→ BRIEF
In the entries below, find the lines with the word "this" and copy them.

→ INFORMATION

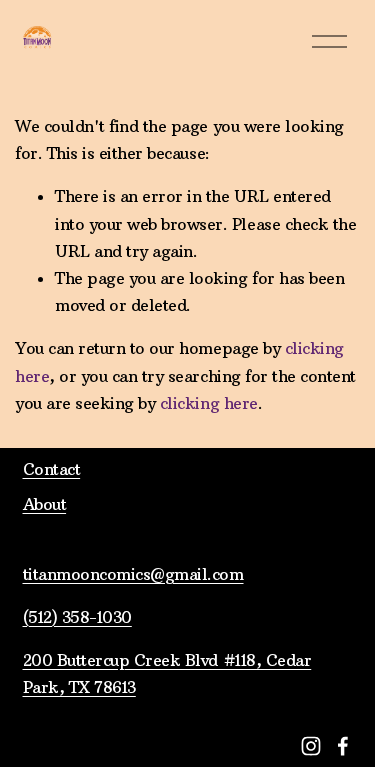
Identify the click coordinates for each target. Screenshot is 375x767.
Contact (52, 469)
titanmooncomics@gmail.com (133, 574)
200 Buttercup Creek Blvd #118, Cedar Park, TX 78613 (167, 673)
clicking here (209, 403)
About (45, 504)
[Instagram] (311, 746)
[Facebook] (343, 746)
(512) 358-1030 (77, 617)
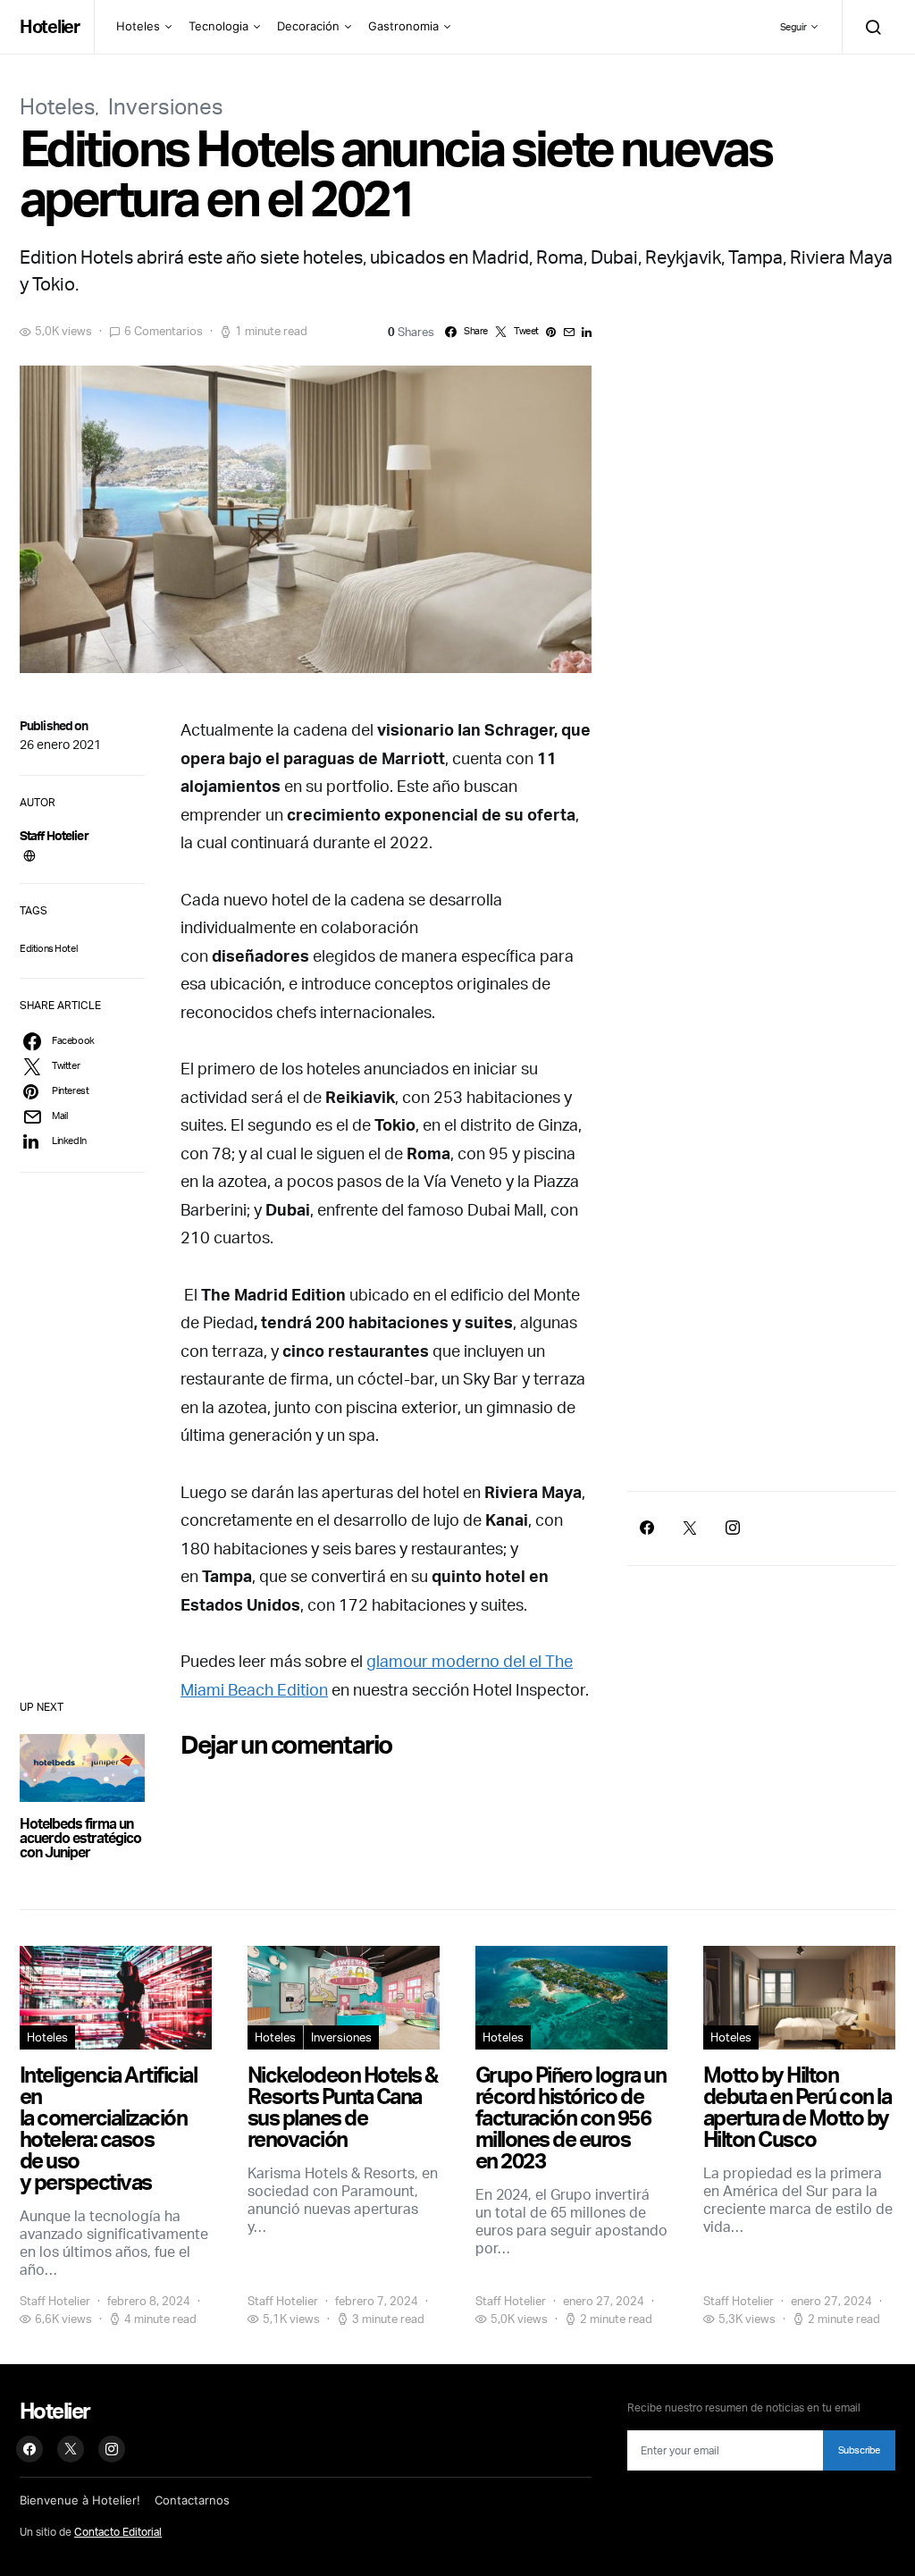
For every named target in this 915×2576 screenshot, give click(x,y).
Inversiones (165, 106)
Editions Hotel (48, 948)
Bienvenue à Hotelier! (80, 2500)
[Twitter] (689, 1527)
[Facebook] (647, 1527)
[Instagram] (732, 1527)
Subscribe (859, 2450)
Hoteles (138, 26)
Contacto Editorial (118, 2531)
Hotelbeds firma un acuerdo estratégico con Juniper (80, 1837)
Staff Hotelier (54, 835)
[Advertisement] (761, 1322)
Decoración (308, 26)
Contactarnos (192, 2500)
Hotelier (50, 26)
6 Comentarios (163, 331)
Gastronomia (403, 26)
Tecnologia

--

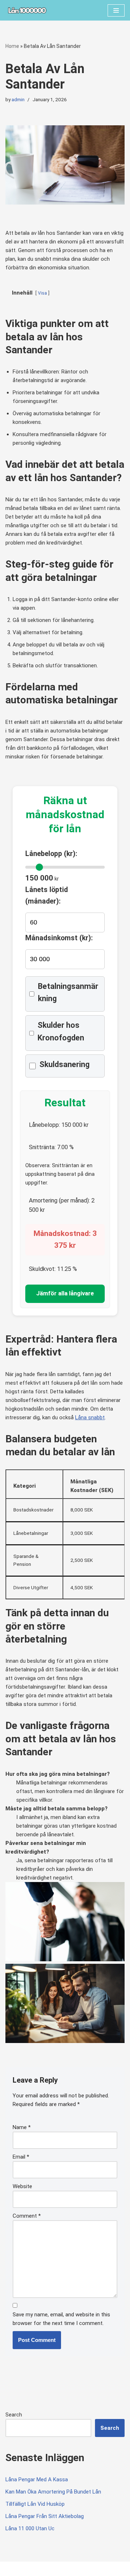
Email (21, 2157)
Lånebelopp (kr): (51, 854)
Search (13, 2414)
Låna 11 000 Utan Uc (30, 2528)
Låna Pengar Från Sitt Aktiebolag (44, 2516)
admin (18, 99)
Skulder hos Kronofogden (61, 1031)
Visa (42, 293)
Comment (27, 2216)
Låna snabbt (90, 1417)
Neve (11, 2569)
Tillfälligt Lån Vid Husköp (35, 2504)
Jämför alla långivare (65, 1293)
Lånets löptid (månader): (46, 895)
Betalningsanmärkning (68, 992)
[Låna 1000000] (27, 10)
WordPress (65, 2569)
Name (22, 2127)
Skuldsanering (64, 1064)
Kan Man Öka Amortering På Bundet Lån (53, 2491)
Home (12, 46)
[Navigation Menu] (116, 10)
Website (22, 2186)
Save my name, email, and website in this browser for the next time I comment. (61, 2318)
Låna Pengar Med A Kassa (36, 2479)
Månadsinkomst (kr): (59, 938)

→ WRITTEN REPLY
For every named target in this 915×2576 screenshot, give click(x,y).
Save my name, email, and website in this browser for the next time I comment. (61, 2318)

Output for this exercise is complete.